» What you should do
The data should be duplicated exactly, with every word kept as it is.

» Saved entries
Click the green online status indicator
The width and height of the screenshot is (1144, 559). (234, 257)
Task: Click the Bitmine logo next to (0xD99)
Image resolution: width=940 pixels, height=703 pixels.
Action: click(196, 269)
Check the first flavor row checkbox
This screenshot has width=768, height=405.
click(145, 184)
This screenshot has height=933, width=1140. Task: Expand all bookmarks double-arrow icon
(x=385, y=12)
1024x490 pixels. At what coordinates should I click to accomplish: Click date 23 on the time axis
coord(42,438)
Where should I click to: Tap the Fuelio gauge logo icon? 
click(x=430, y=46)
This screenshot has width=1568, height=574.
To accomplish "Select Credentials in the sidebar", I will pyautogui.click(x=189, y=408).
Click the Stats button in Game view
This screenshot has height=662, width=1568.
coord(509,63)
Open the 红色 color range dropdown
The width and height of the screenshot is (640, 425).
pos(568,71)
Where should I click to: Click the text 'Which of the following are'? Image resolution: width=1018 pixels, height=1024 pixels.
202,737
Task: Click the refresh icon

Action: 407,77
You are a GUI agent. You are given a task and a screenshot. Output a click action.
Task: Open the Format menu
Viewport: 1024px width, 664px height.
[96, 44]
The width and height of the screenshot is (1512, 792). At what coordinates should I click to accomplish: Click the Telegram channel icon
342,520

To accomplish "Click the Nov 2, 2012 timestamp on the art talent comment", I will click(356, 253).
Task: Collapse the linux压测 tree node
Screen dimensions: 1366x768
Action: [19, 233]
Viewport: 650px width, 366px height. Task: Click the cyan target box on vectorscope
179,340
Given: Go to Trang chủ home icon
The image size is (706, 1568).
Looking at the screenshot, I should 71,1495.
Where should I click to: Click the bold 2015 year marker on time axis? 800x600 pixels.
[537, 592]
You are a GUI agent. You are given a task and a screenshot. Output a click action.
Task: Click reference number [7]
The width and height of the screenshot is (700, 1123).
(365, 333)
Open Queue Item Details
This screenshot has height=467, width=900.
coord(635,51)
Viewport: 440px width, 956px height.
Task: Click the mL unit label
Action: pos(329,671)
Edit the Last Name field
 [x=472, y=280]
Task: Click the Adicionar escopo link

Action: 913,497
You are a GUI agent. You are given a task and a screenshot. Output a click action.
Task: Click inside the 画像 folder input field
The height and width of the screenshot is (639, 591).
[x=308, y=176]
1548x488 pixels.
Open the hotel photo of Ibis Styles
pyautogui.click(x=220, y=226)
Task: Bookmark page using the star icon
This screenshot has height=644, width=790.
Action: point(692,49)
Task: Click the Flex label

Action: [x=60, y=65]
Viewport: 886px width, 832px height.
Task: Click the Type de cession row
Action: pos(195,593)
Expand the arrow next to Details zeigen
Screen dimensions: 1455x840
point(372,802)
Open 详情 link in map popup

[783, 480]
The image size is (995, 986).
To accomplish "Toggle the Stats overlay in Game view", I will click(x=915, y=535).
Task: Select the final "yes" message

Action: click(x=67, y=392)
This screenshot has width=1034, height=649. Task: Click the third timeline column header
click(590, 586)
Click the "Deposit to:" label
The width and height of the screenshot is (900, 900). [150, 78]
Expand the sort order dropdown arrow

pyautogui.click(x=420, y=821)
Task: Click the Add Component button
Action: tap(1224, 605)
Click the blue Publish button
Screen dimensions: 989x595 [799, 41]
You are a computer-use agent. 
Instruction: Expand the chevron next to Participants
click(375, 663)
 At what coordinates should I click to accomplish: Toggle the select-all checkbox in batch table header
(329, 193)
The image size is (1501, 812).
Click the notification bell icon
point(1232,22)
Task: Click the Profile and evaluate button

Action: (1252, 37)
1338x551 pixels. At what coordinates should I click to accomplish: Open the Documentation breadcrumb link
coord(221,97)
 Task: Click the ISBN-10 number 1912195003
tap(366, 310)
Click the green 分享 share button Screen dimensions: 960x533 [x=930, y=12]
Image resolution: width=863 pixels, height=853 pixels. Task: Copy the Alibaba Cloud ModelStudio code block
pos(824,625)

» Problem solution
Click the green online status indicator
The width and height of the screenshot is (1144, 559). (234, 257)
Task: Click the Bitmine logo next to (0xD99)
Image resolution: width=940 pixels, height=703 pixels.
Action: click(196, 269)
Check the first flavor row checkbox
This screenshot has width=768, height=405.
click(145, 184)
This screenshot has height=933, width=1140. Task: Expand all bookmarks double-arrow icon
(x=385, y=12)
1024x490 pixels. At what coordinates should I click to accomplish: Click date 23 on the time axis
coord(42,438)
Where should I click to: Tap the Fuelio gauge logo icon? 
click(x=430, y=46)
This screenshot has width=1568, height=574.
To accomplish "Select Credentials in the sidebar", I will pyautogui.click(x=189, y=408).
Click the Stats button in Game view
This screenshot has height=662, width=1568.
coord(509,63)
Open the 红色 color range dropdown
The width and height of the screenshot is (640, 425).
pos(568,71)
Where should I click to: Click the text 'Which of the following are'? Image resolution: width=1018 pixels, height=1024 pixels.
202,737
Task: Click the refresh icon

Action: 407,77
You are a GUI agent. You are given a task and a screenshot. Output a click action.
Task: Open the Format menu
Viewport: 1024px width, 664px height.
[96, 44]
The width and height of the screenshot is (1512, 792). At what coordinates should I click to accomplish: Click the Telegram channel icon
342,520

To accomplish "Click the Nov 2, 2012 timestamp on the art talent comment", I will click(356, 253).
Task: Collapse the linux压测 tree node
Screen dimensions: 1366x768
Action: [19, 233]
Viewport: 650px width, 366px height. Task: Click the cyan target box on vectorscope
179,340
Given: Go to Trang chủ home icon
The image size is (706, 1568).
Looking at the screenshot, I should 71,1495.
Where should I click to: Click the bold 2015 year marker on time axis? 800x600 pixels.
[537, 592]
You are a GUI agent. You are given a task and a screenshot. Output a click action.
Task: Click reference number [7]
The width and height of the screenshot is (700, 1123).
(365, 333)
Open Queue Item Details
This screenshot has height=467, width=900.
coord(635,51)
Viewport: 440px width, 956px height.
Task: Click the mL unit label
Action: pos(329,671)
Edit the Last Name field
 [x=472, y=280]
Task: Click the Adicionar escopo link

Action: 913,497
You are a GUI agent. You are given a task and a screenshot. Output a click action.
Task: Click inside the 画像 folder input field
The height and width of the screenshot is (639, 591).
[x=308, y=176]
1548x488 pixels.
Open the hotel photo of Ibis Styles
pyautogui.click(x=220, y=226)
Task: Bookmark page using the star icon
This screenshot has height=644, width=790.
Action: point(692,49)
Task: Click the Flex label

Action: [x=60, y=65]
Viewport: 886px width, 832px height.
Task: Click the Type de cession row
Action: pos(195,593)
Expand the arrow next to Details zeigen
Screen dimensions: 1455x840
point(372,802)
Open 详情 link in map popup

[783, 480]
The image size is (995, 986).
To accomplish "Toggle the Stats overlay in Game view", I will click(x=915, y=535).
Task: Select the final "yes" message

Action: click(x=67, y=392)
This screenshot has width=1034, height=649. Task: Click the third timeline column header
click(590, 586)
Click the "Deposit to:" label
The width and height of the screenshot is (900, 900). [150, 78]
Expand the sort order dropdown arrow

pyautogui.click(x=420, y=821)
Task: Click the Add Component button
Action: tap(1224, 605)
Click the blue Publish button
Screen dimensions: 989x595 [799, 41]
You are a computer-use agent. 
Instruction: Expand the chevron next to Participants
click(375, 663)
 At what coordinates should I click to accomplish: Toggle the select-all checkbox in batch table header
(329, 193)
The image size is (1501, 812).
Click the notification bell icon
point(1232,22)
Task: Click the Profile and evaluate button

Action: (1252, 37)
1338x551 pixels. At what coordinates should I click to accomplish: Open the Documentation breadcrumb link
coord(221,97)
 Task: Click the ISBN-10 number 1912195003
tap(366, 310)
Click the green 分享 share button Screen dimensions: 960x533 [x=930, y=12]
Image resolution: width=863 pixels, height=853 pixels. Task: Copy the Alibaba Cloud ModelStudio code block
pos(824,625)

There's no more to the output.